_Given exercise_
Can you copy out the material from the line with "Política de privacidad (178, 2538)" up to and including the line with "[button] (23, 1790)", word for word?

_Records provided_
--- START ---
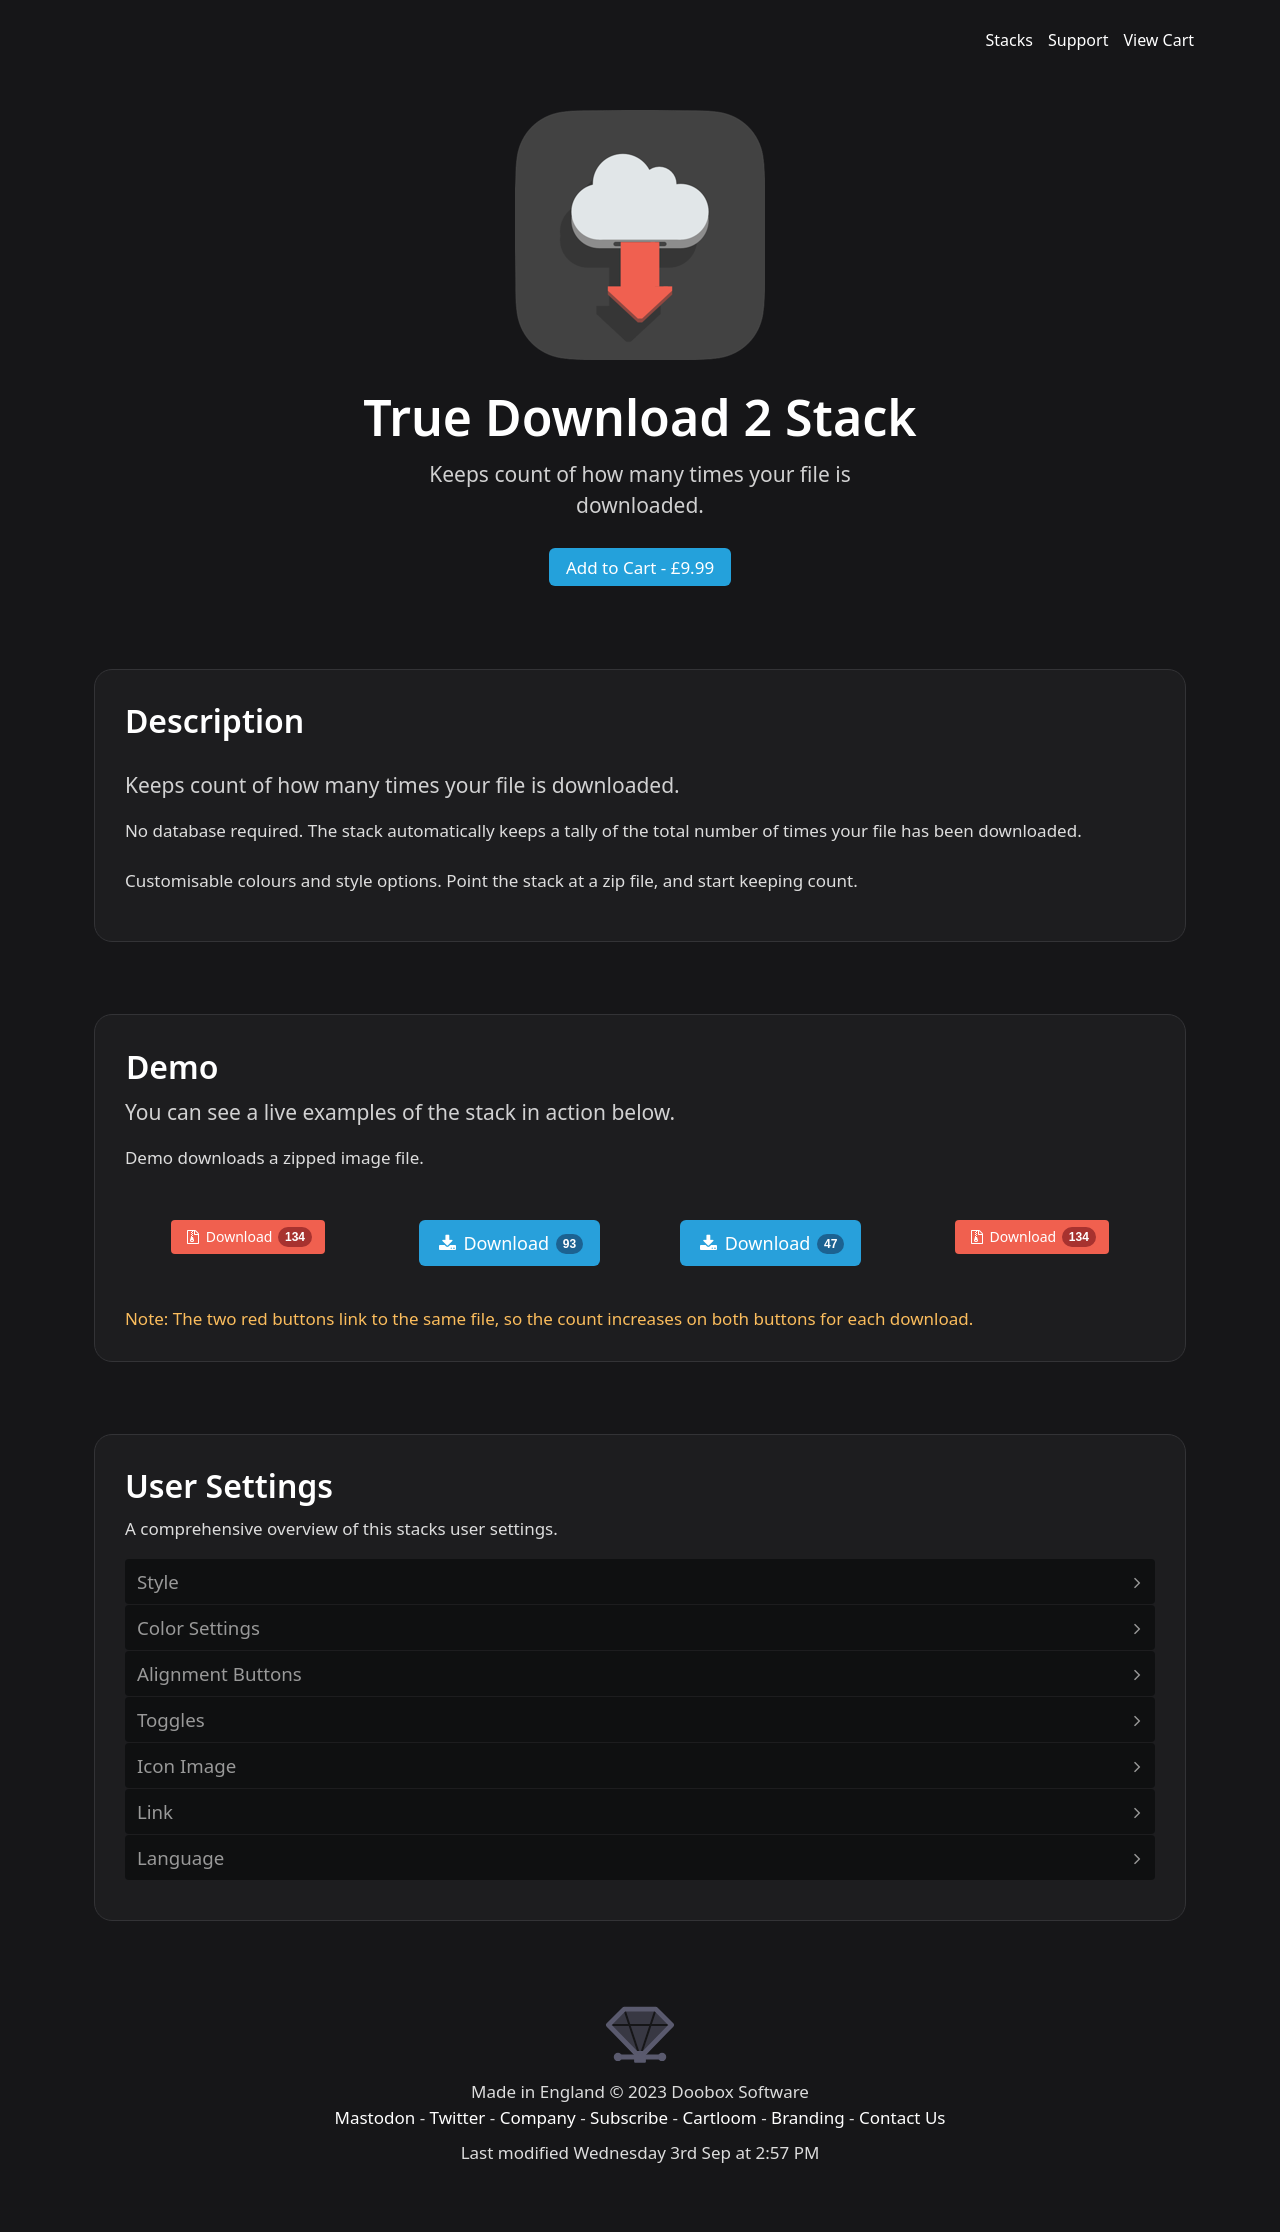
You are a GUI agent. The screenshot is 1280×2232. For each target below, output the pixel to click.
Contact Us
--- END ---
--- START ---
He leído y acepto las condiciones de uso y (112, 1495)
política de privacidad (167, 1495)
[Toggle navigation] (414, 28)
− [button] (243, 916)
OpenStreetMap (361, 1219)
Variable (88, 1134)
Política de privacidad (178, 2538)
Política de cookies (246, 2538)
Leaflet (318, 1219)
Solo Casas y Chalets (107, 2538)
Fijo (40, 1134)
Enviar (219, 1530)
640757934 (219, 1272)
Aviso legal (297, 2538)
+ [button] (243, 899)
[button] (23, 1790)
--- END ---
--- START ---
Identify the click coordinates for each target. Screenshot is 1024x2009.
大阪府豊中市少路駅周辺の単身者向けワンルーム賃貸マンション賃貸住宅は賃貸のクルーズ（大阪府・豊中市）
--- END ---
_Solution to this task_
Política de privacidad (178, 2538)
Política de cookies (246, 2538)
Leaflet (318, 1219)
Solo Casas y Chalets (107, 2538)
Fijo (40, 1134)
Enviar (219, 1530)
640757934 (219, 1272)
Aviso legal (297, 2538)
+ [button] (243, 899)
[button] (23, 1790)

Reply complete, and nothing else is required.